(b. 1518, Venezia, d. 1594, Venezia)
Moses Drawing Water from the Rock1577
Oil on canvas, 550 x 520 cm
Scuola Grande di San Rocco, Venice
This painting is on the ceiling of the Sala Superiore.
After finishing the central canvas on the ceiling of the Upper Hall Tintoretto immediately began to carry out the two large side paintings at the beginning of 1577. In this painting, which clearly alludes to the task of the Brothers of the Scuola of quenching the thirst of the poor, Moses, by his clothes and pose, recalls the figure of Christ and the water gushing from the rock symbolizes the blood that flows from the side of the Son of God. At the centre of the canvas, Moses strikes a rock and powerful streams of water erupt from it, filling plates, bowls, and jars held out eagerly by the parched Israelites.

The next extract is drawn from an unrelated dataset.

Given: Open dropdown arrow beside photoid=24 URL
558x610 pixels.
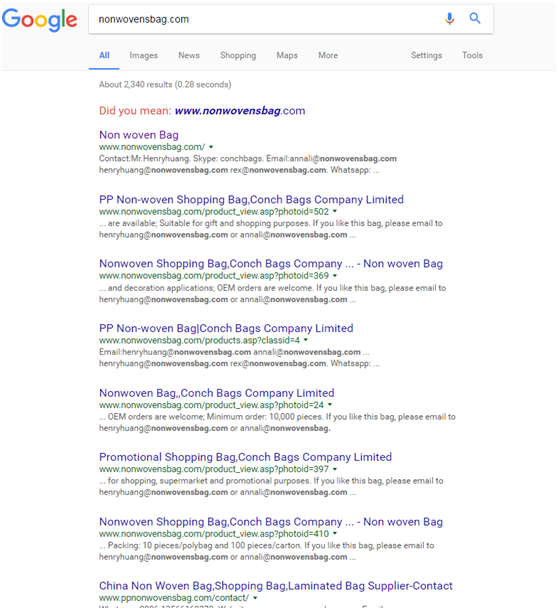Looking at the screenshot, I should (330, 405).
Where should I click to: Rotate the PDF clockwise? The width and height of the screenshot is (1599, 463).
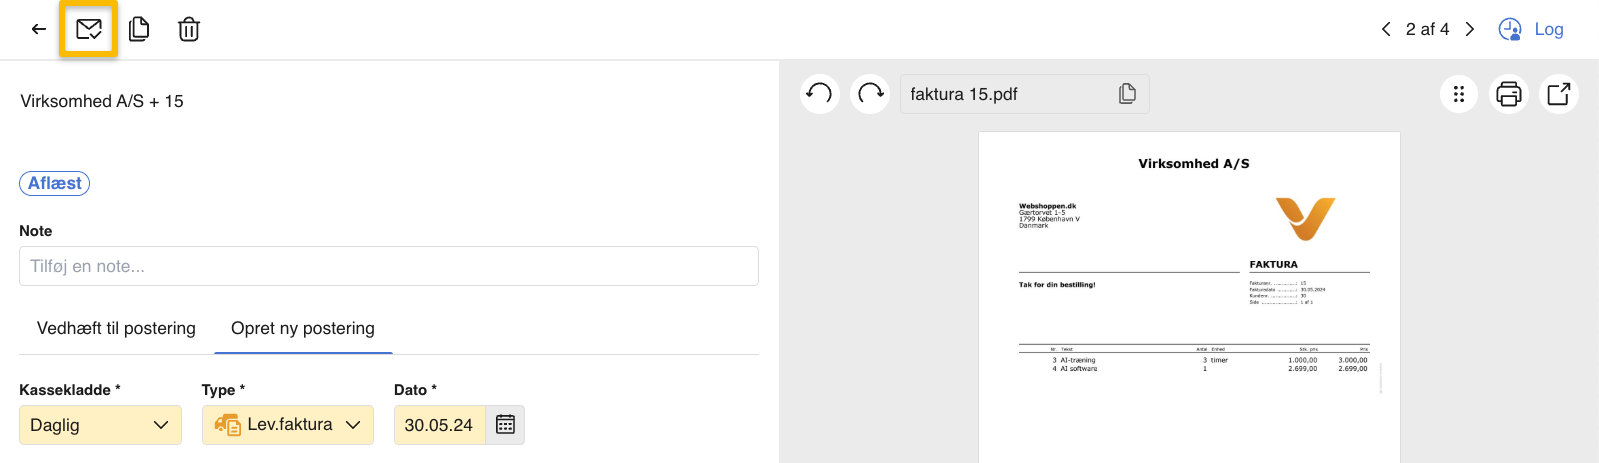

God the Father, borne aloft on a supernatural crystal globe, comes in haste to save his thirsty people. The water struck by Moses from the rock for the Israelites seems to be spurting toward the viewer past the leaves of a fig tree. In the background is yet another threat: the Amalekites are attacking the camp of the children of Israel. The Lord observes from above.
To care for the health and nourishment of the poor, the common denominator between the three great ceiling paintings, was among the principal social obligations of the Scuola Grande di San Rocco.